アピール(カツの説教混じりの告白)した瞬間:カツが生の感情を爆発させ、輝夜のニート生活にダメ出しをしながら「僕の恋人になって、ここを出よう!」と迫ります。
確率の推移【 − 15,000.00 % 】:輝夜は扇子で口元を隠し、瞳の奥に邪悪な月の王族の光を宿します。彼女の固有能力「永遠と須臾(しゅゆ)を操る程度の能力」の気配が部屋を満たします。「ふふ、私をここから連れ出してくれるの? 懐かしいわね、昔の男たちもみんなそう言ったわ。いいわ、私の恋人になりたいなら、外の世界から『Zガンダムのハイパー・メガ・ランチャーの現物』を持ってきてちょうだい。それができたら付き合ってあげる」
結末:永遠に終わらない「須臾(一瞬)のパシリ地獄」
カツが「そんなもの、今すぐアーガマに戻れるわけないじゃないか!ずるいぞ!」といつも通り逆上(パニック)して輝夜に詰め寄ろうとした瞬間、輝夜はパチンと指を鳴らします。
「永遠」の檻による監禁: 輝夜が能力を発動した瞬間、カツの周囲の時間(須臾)が極限まで細分化され、「カツがどれだけ走っても、輝夜の部屋の襖(ふすま)から1ミリも前に進めない」という時間のループに閉じ込められます。

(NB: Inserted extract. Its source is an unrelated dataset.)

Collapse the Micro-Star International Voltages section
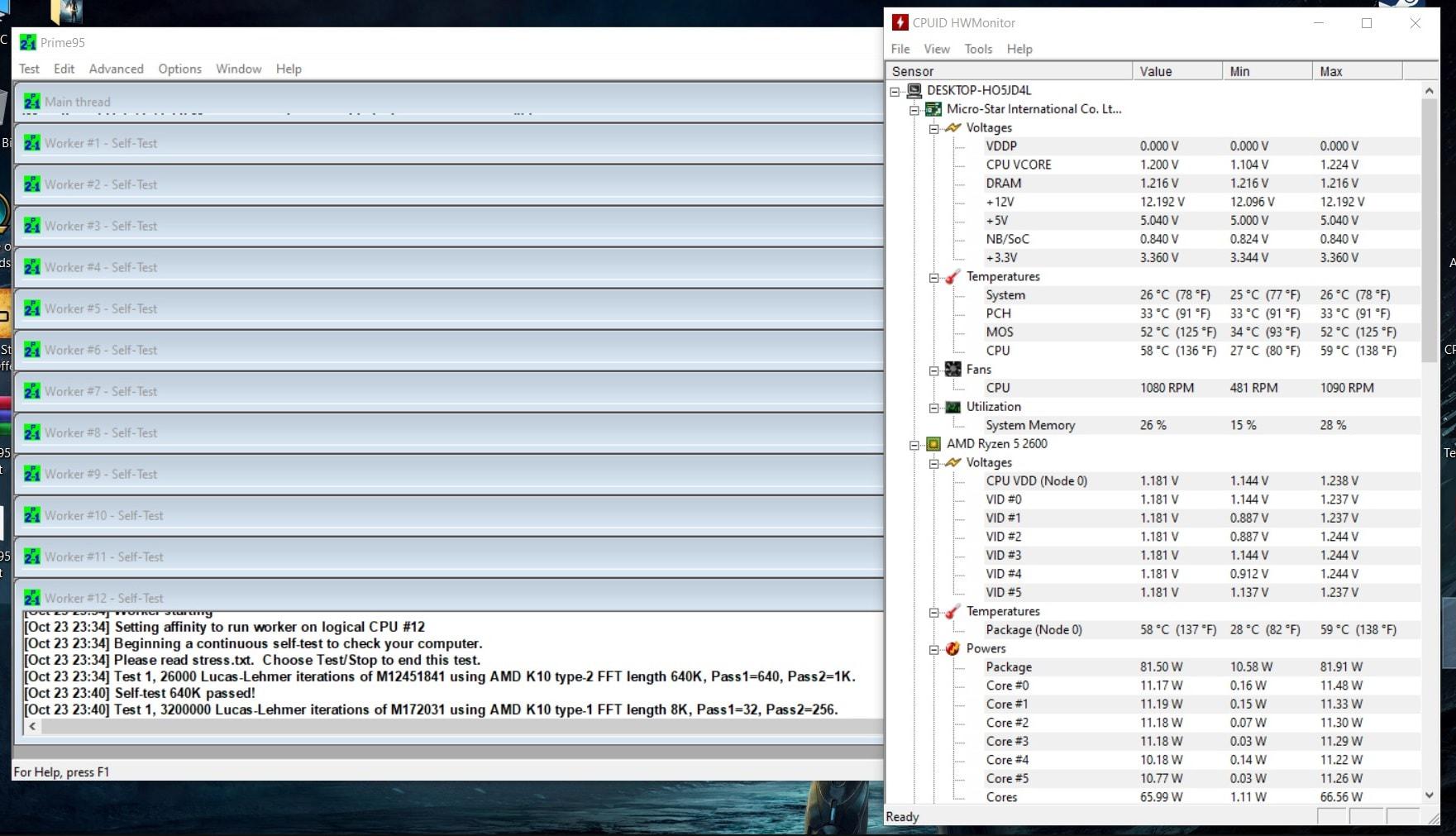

永琳による「新薬(実験台)のパシリ」:付き合うための難題として、カツは永遠亭の最奥で八意永琳(やごころえいりん)のマッドサイエンティスト的な新薬の実験台にされ、「飲むと頭からタケノコが生えてくる薬」などを毎日飲まされ、一日中「ゲコゲコ」とカエルの声で鳴きながら屋敷の廊下を雑巾掛けさせられる、永遠のパシリ(奴隷)にされます。モビルスーツを奪うチャンスすら与えられず、カツの「認められたい生の感情」は、輝夜の退屈を癒やすための「永遠のお笑いおもちゃ」として完全に消費され、戦闘すら起きずにロマンスが完全終了(暗黒ニートエンド)します。
最終恋愛デバフ評価(幻想郷編)
1位 蓬莱山輝夜(永遠亭): − 15,000 % (口説くほど『最高のおもちゃ』に認定され、永遠のパシリ奴隷にされる)
2位 十六夜咲夜(紅魔館): − 8,500 % (口説くほど不審者扱いされ、時間を止められてナイフで細切れ)
3位 藤原妹紅(迷いの竹林): − 7,000 % (口説くほど千年の怒りを買い、不死の炎で一瞬で炭にされて竹林の外へ吹き飛ばされる)
4位 東風谷早苗(守矢神社): − 6,500 % (口説くほど神々の怒りを買い、奇跡の力で山からマッハで叩き落とされる)
5位 博麗霊夢(博麗神社): − 5,000 % (口説くほど妖怪扱いされて境内から陰陽玉で放逐)
6位 霧雨魔理沙(魔法の森): − 3,500 % (口説くほどキノコ汁を飲まされてマスパで蒸発)
7位 魂魄妖夢(白玉楼): − 2,500 % (口説くほど主の侮辱と判定され、長刀でみじん切りにされて1400段の階段を転げ落ちる)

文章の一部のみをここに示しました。